What it looks like: Adults reflect on their own identities, assets and biases, and engage in culturally-relevant practices and conversations around equity. School teams examine disaggregated data, analyze root causes of disparities, and engage various stakeholders to co-develop policies and practices that support equity.

  • Schools must engage students, families, and communities as authentic partners in social and emotional development. The relationships between school staff, students, families, and communities are at the core of systemic SEL. In order for SEL to affirm the assets of children from diverse backgrounds, schools need to understand the cultures, lived experiences, and values of families and communities, and all students need to feel ownership over their own social and emotional development.

What it looks like: Students, families and community partners are active partners in the planning and implementation of schoolwide SEL and are represented on the SEL team.

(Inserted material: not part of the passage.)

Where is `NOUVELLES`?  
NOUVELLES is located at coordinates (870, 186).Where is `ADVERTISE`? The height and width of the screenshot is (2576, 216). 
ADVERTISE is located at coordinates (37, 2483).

All students, families, and community partners have frequent opportunities to share their perspectives and feedback.

In the CASEL Guide to Schoolwide SEL, equity is not a separate focus area, but woven throughout the approach to implementation. As you engage in schoolwide SEL, we encourage you to continuously center this work around equity and leverage SEL to create school communities where all students can use their talents and interests to realize their fullest potential.